A helicopter with it's main roter blade turning will try to turn the body of the aircraft in the opposite direction to the blades. A tail rotor is used to balance this force.

If power to the blades is increased then this force is increased and the tail rotor must produce more force to counteract the increased tendency of the body to turn in the opposite direction to the blades.

This effect is most noticeable at low speed.

In a tricycle aeroplane, the same thisg occurs with the propeller. Thus when the power to the prop is increased, the reaction is for the fuselage to rotate the opposite way. This again is most noticeable when sitting on the runway.

If the prop rotates clockwise as seen from the cockpit then the fuselage will try to twist anti-clockwise.

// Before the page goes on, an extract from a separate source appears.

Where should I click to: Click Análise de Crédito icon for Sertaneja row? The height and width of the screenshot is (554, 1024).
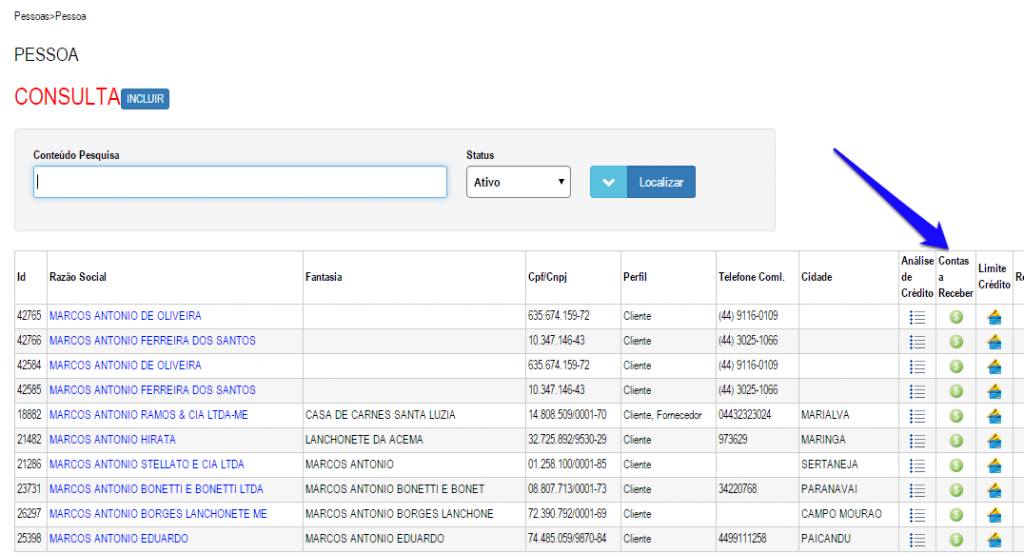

This paces extra downforce on the left wheel. This extra downforce will tend to make the aircraft turn to the left unless this movement is opposed by the use of rudder (steering).

The prop generates a corkscrew airflow which hits the fin at an angle of attack. This in the case of a clockwise prop will make the fin want to "fly to the right". Thus the nose will move to the left. When designing the aircraft, the designer ensures that this tendency is removed at cruise speed and power.

At slow speed and high power, extra right rudder is required to counteract this movement. Thus when in the climb or during the take-off roll, extra rudder input is required to keep the ball in the middle (aircraft running striaght).

In a twin, the engines will not normally be placed in front of the rudder. Thus the corkscrew airflow will have no effect.

Hope that covers it in non technical jargon.

DFC